The network called the incident a turning point for the entire MEV ecosystem

​Hacker cheats MEV bots and makes $20 million

03.04.2023 - 09:20

380

3 min

What’s new? An unknown hacker managed to defraud MEV bots and cause $20 million in damage. On April 3 a developer under the nickname 3155.eth reported this on Twitter. According to his data, the hacker became a validator 18 days ago and started preparing tokens 16 days ago, which suggests that the incident looks like a well-planned attack. According to 3155.eth, this could be a turning point for the entire MEV ecosystem.

What else is known? According to PeckShield, a cybersecurity company, the victim’s transaction was replaced by transactions exploiting MEV bots that included a reverse swap to lock in profits. In doing so, PeckShield estimated the loss at $25 million. The stolen funds are primarily located at three addresses. Another 8 of the attacker’s addresses were funded from the KuCoin crypto exchange.

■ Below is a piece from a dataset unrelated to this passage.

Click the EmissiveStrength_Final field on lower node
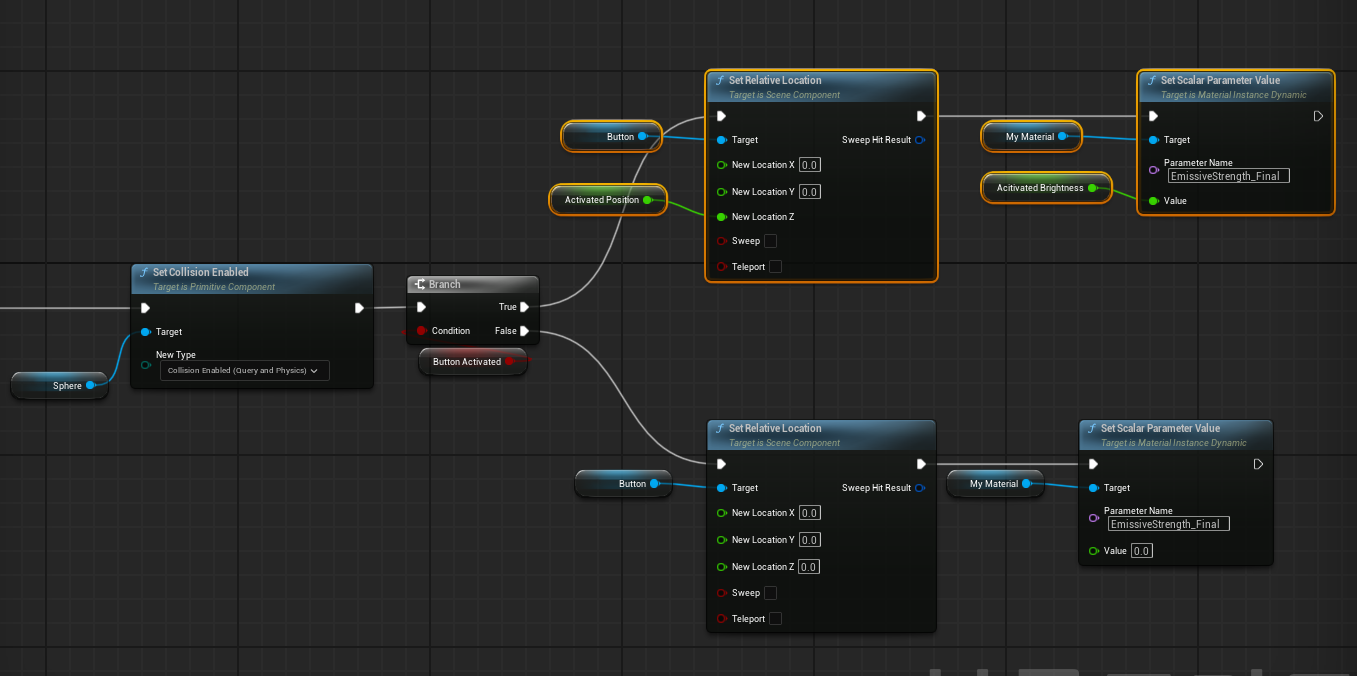1357x676 pixels. click(1169, 524)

About MEV bots. Maximal Extractable Value (MEV) is a way for miners or validators to gain additional value by creating a specific sequence of transactions when creating a block. MEV bots can be used to find speculative transactions with higher execution fees.

The method is often practiced by independent network members called searchers. They run sophisticated algorithms to find profitable positions to receive MEVs and use special bots to process the desired transactions. Such manipulations significantly increase the load on the network and result in high fees.

Thus, on March 11, as a result of the MEV bot activation by one of the pools of the decentralized exchange Uniswap v2, a user exchanged 2 million USDC stablecoins for 0,05 USDT. This happened against the background of the collapse of Silicon Valley Bank (SVB) and the loss of the stablecoin’s peg to the US dollar.